The outside group that backed Gov. Kathy Hochul's budget priorities with TV ads and mailers to New Yorkers this year ultimately raised $5.1 million for the effort from only two donors.
A lobbying disclosure filing made public Monday showed a previously announced donation from former New York City Mayor Michael Bloomberg. An additional $100,000 was contributed to the group by United Refining Co., the company led by billionaire John Catsimatidis, a prominent figure in Republican circles in New York.
Bloomberg had previously announced his involvement with the effort, which began earlier this year as a way to boost Hochul's budget proposal with voters.

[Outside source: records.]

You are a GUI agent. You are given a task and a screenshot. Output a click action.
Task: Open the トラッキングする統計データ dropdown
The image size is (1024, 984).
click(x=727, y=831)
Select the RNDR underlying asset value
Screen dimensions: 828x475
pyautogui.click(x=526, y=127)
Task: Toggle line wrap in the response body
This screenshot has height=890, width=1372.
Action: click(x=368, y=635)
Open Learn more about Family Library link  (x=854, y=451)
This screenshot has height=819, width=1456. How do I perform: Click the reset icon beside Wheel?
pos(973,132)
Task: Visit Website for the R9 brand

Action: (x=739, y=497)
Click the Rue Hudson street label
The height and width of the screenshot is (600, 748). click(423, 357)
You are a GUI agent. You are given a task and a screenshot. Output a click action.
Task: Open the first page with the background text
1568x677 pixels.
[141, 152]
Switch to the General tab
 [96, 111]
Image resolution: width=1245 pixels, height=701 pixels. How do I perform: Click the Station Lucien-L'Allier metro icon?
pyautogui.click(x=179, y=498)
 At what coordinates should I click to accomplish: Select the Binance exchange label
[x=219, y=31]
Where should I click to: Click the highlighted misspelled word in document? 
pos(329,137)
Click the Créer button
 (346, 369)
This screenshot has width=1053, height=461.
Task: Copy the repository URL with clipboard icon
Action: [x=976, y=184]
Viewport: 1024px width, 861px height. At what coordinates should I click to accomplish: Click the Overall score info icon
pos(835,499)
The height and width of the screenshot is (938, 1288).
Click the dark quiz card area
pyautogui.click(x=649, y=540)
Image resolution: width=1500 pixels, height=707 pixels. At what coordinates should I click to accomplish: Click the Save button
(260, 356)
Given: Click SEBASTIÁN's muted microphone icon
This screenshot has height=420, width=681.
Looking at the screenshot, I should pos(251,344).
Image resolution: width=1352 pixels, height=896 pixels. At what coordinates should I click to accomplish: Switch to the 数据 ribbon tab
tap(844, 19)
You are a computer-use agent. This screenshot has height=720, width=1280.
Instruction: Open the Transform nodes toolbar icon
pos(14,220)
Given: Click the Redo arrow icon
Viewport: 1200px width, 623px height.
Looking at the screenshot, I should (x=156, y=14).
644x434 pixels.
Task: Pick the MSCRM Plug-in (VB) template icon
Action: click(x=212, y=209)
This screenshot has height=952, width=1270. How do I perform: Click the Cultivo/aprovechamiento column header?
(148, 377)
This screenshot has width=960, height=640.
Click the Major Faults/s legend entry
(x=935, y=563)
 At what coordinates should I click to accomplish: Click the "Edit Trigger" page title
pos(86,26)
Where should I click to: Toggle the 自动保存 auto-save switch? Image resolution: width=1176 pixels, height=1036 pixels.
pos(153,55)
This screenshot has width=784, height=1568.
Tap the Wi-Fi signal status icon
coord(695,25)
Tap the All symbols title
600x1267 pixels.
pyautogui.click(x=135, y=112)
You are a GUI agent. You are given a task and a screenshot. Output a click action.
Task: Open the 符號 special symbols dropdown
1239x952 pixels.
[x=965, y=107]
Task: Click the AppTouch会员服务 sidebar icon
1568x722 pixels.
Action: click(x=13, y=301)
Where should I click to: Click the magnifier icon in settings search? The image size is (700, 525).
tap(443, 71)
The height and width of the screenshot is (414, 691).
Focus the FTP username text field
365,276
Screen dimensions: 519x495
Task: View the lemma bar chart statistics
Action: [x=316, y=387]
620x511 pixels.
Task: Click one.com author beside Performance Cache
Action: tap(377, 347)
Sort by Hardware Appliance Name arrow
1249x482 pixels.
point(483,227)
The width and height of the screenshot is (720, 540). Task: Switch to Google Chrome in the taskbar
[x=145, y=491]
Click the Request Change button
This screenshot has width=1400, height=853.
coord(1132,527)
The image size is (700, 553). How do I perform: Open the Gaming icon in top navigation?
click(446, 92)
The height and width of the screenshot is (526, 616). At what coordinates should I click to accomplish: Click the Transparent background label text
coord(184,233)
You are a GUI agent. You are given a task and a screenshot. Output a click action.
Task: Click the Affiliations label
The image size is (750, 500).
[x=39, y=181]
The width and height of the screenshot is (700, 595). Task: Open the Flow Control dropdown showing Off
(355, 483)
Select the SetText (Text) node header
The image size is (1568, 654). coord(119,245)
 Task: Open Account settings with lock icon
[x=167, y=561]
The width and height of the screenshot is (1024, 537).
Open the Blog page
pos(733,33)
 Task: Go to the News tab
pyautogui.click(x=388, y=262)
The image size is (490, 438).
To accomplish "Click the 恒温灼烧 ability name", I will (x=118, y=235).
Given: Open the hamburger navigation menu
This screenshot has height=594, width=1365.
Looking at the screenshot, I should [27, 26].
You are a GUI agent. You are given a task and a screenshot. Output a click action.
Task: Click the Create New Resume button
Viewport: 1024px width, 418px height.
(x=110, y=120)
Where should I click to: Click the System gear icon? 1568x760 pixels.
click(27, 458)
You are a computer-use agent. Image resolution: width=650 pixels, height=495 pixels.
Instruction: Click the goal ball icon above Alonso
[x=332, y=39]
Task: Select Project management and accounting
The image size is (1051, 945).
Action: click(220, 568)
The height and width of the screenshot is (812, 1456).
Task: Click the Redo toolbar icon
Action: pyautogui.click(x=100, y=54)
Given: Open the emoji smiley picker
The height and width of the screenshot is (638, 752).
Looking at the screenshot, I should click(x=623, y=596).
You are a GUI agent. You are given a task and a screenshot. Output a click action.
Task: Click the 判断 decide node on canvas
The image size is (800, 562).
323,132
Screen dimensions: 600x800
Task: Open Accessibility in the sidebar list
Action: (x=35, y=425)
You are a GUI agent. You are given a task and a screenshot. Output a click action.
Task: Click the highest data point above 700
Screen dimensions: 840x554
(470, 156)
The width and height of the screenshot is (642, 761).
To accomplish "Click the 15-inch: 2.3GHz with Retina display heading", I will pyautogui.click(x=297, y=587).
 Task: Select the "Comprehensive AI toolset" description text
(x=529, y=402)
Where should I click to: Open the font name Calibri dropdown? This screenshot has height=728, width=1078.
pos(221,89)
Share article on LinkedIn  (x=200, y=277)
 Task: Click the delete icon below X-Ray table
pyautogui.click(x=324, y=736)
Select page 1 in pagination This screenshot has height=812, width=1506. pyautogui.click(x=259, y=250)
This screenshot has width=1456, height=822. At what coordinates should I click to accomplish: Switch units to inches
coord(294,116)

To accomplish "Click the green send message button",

The group American Opportunity was used as a vehicle to promote Hochul's spending and policy plans in the budget, which ultimately became one of the latest agreed-to budgets in more than a decade after being approved in early May.
Hochul had sought changes to New York's bail law as well as a statewide housing plan, the latter of which ultimately fell flat with the state Legislature.
American Opportunity spent freely during Albany's budget season, which usually itensifies in March as a plan is expected to pass by the April 1 start of the fiscal year. A previous filing with lobbying regulators this year showed the group spent $4.7 million, mostly on TV ads, mailers and "online advocacy."
American Opportunity was formed as a 501(c)(4) social welfare organizaton.
The strategy of using a 501(c)(4) was not dissimilar from an effort a decade ago that centered around the Committee to Save New York, a consortium of business interests that supported then-Gov. Andrew Cuomo's fiscal policies. The entity disbanded before a new funding disclosure laws took effect.